Source records Block Start

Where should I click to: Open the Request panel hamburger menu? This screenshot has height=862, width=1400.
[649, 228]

Source records Block End
Source records Block Start

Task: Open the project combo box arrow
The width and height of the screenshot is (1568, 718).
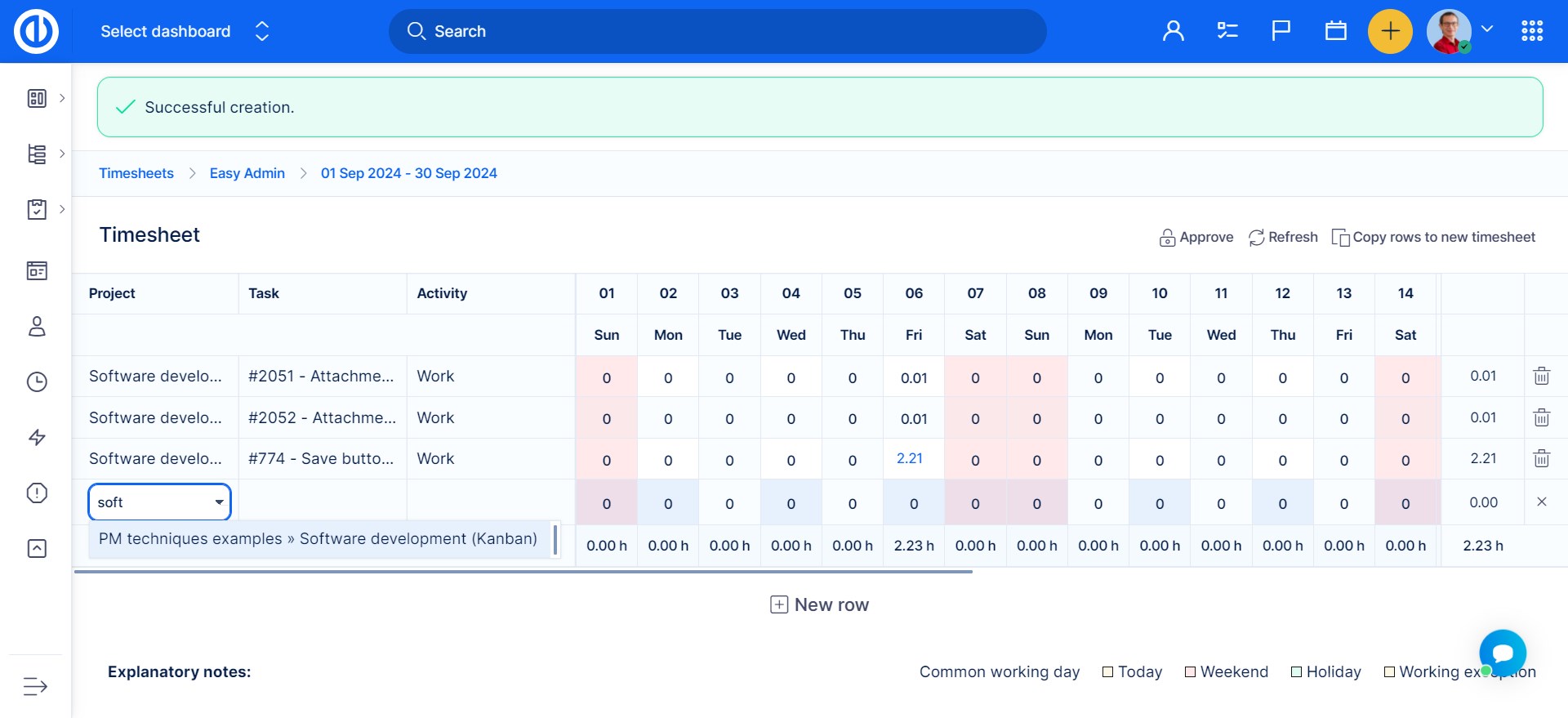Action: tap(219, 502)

Source records Block End
Source records Block Start

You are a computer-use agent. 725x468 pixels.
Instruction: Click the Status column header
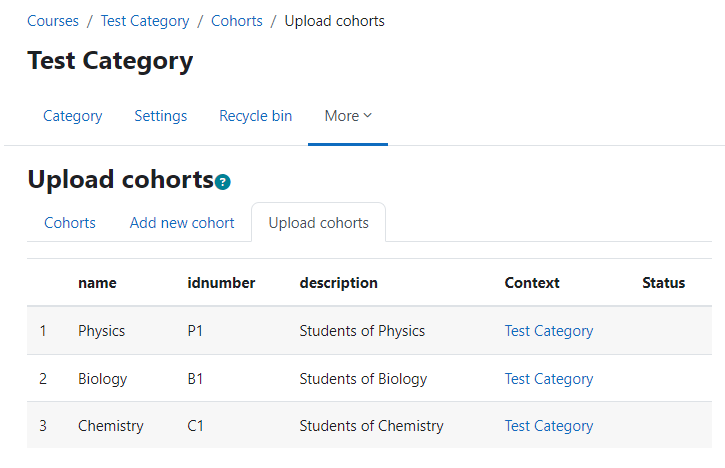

Source records Block End

Give again, word for word, every line of the listing above from the one with "You are a computer-use agent. 725x468 pixels." to the one with "Instruction: Click the Status column header", both inclusive, and nothing beyond them.

*Finished exercise*
You are a computer-use agent. 725x468 pixels.
Instruction: Click the Status column header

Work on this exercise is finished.